[Screenshot grounding data]
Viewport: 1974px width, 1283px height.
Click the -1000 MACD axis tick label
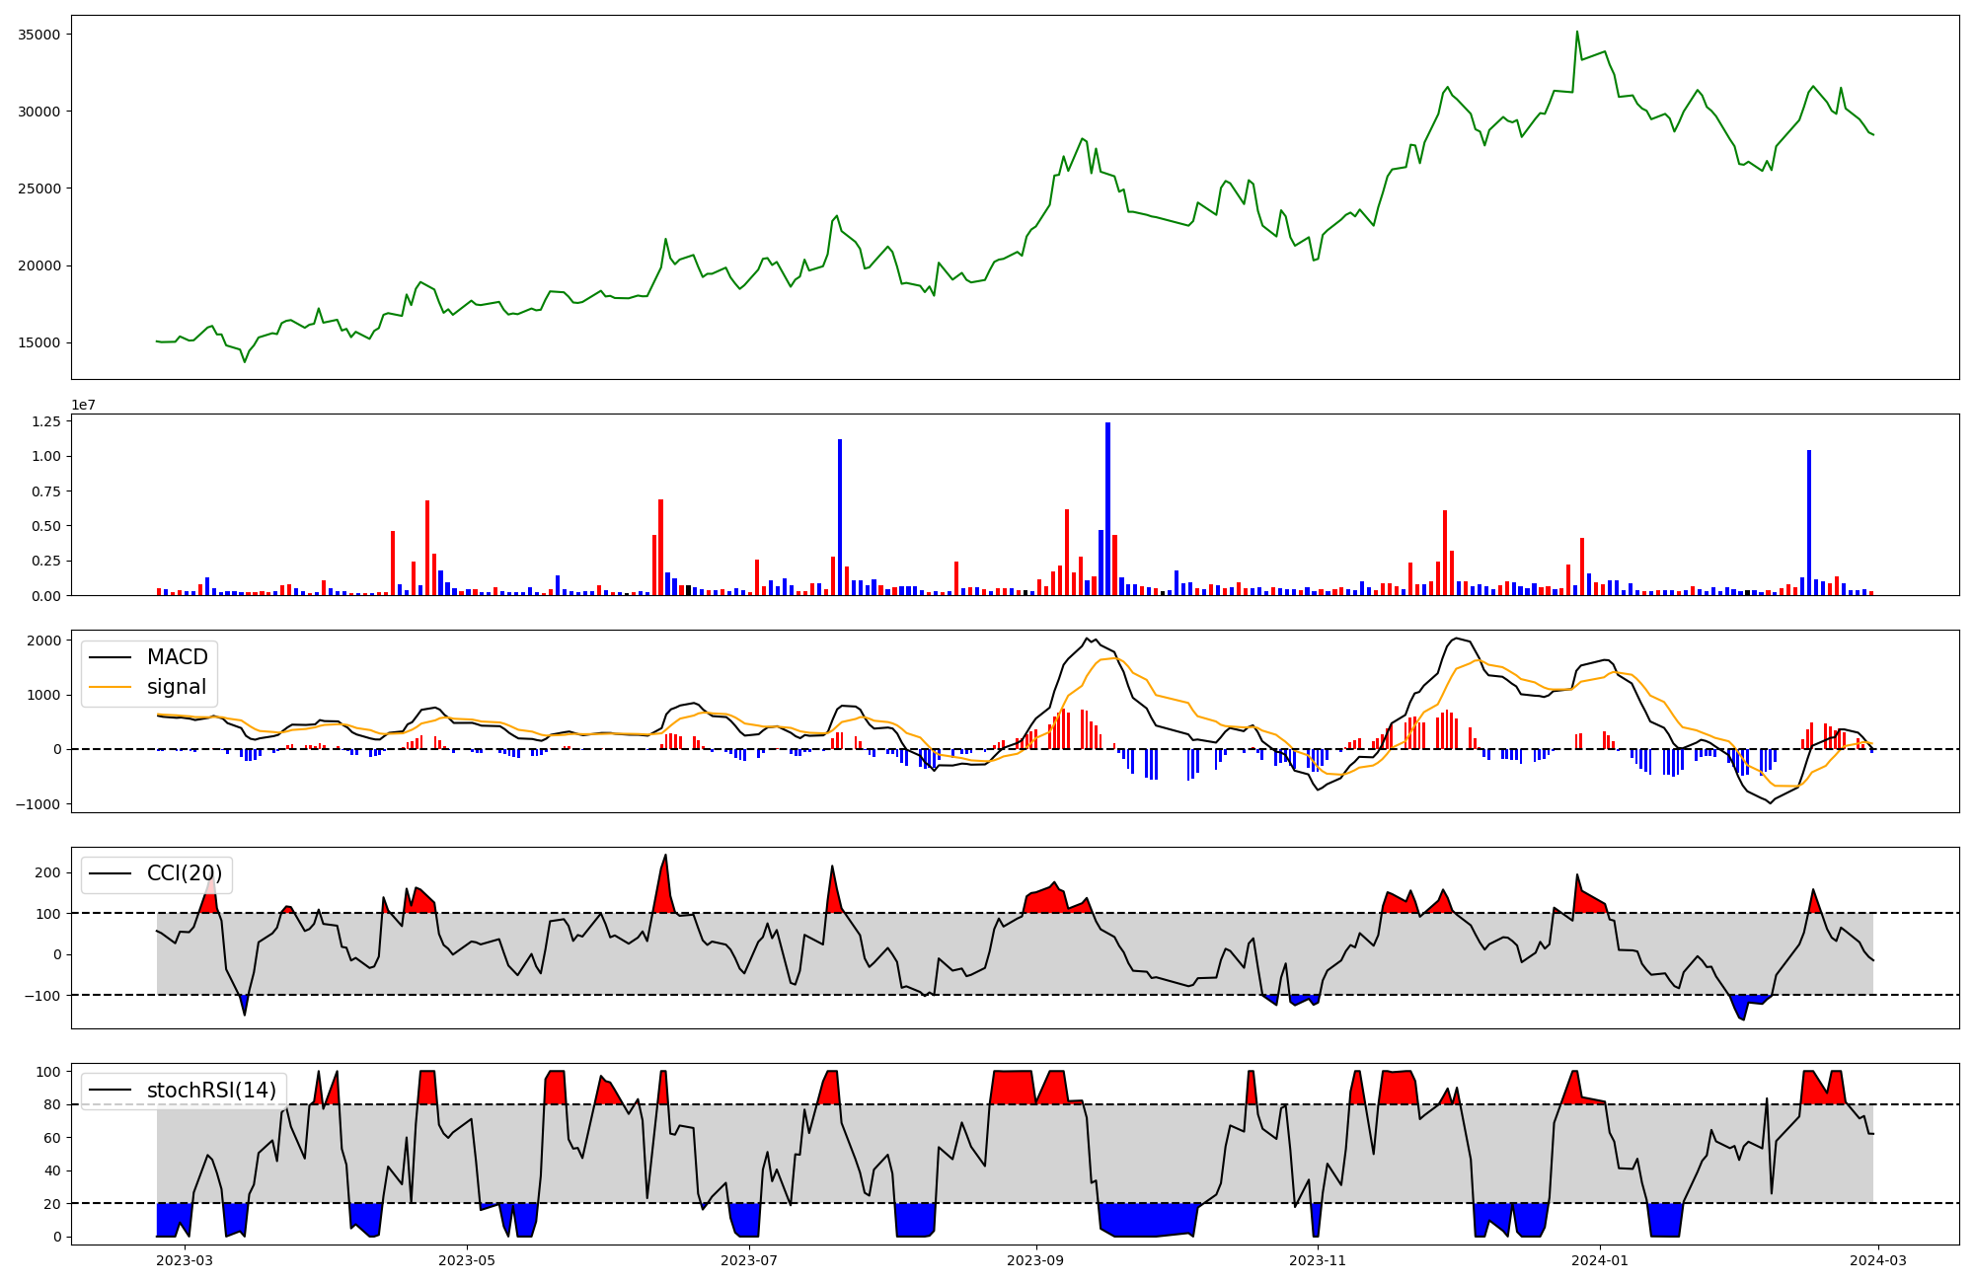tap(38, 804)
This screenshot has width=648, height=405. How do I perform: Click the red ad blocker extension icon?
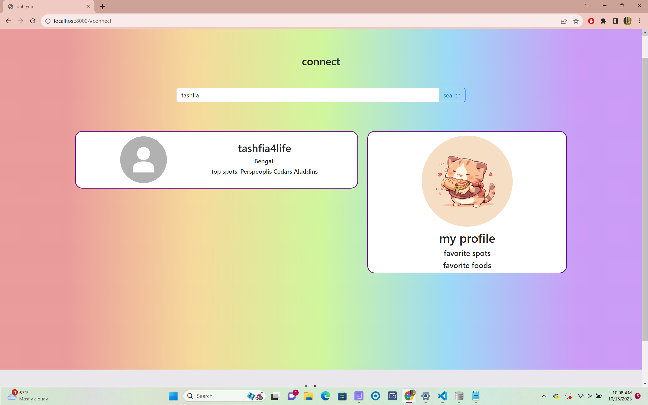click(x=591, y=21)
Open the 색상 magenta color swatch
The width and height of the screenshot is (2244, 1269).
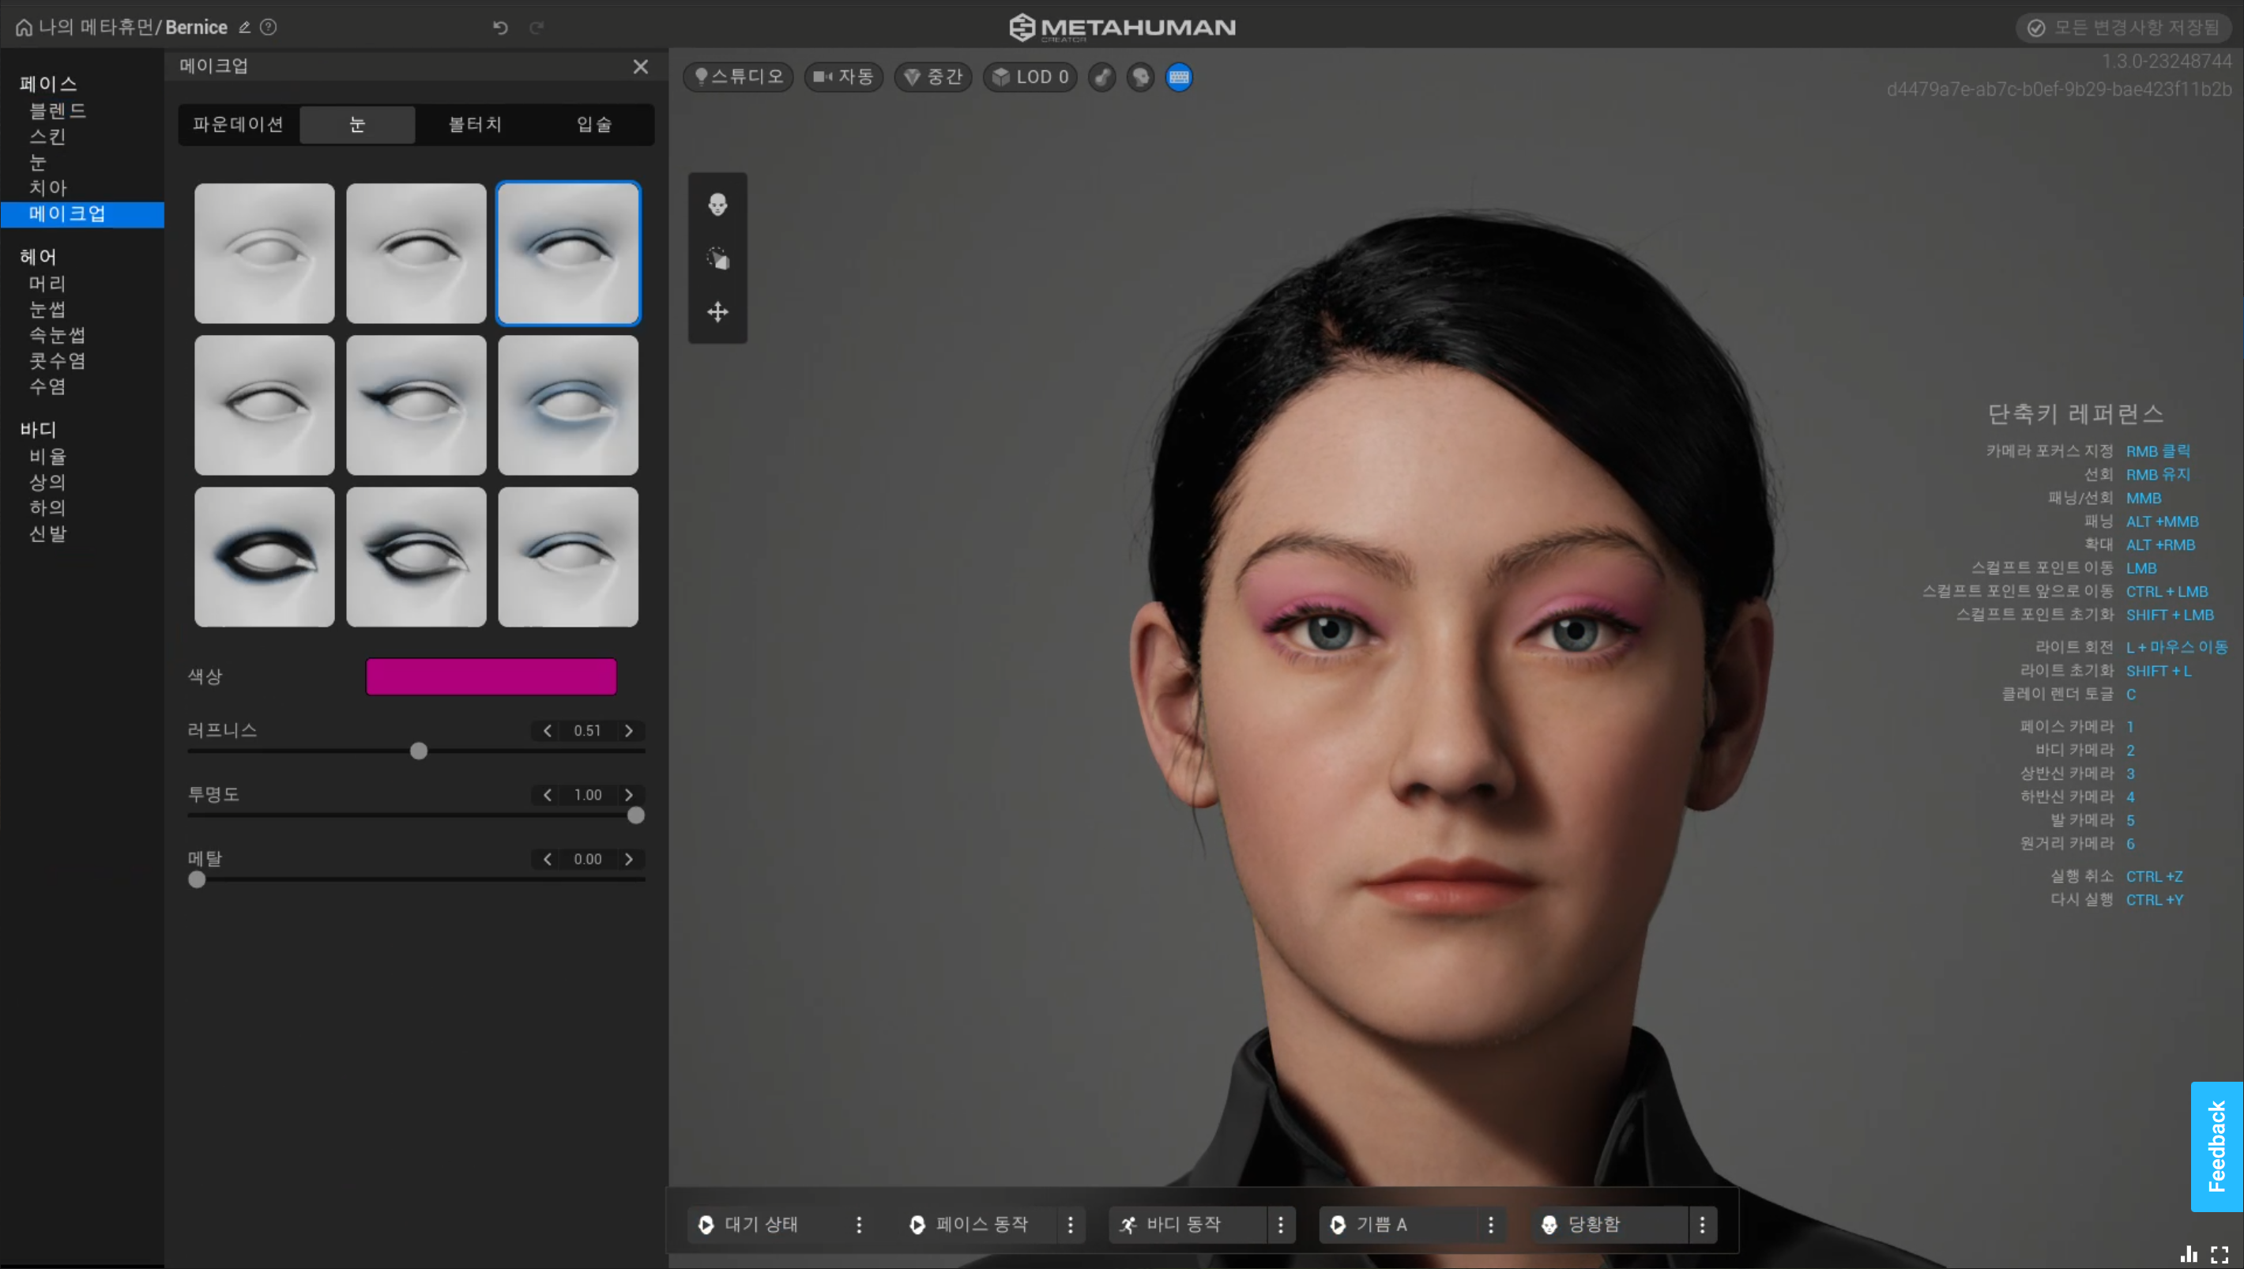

▸ **TO DO**
What is needed is an exact repeat of the lines from the one containing "Click the -1000 MACD axis tick label" through the last line of the records above, both included, with pictures left out.

▸ **WRITTEN SOLUTION**
Click the -1000 MACD axis tick label
tap(38, 804)
This screenshot has width=648, height=405. How do I perform: Click the red ad blocker extension icon?
click(x=591, y=21)
Open the 색상 magenta color swatch
The width and height of the screenshot is (2244, 1269).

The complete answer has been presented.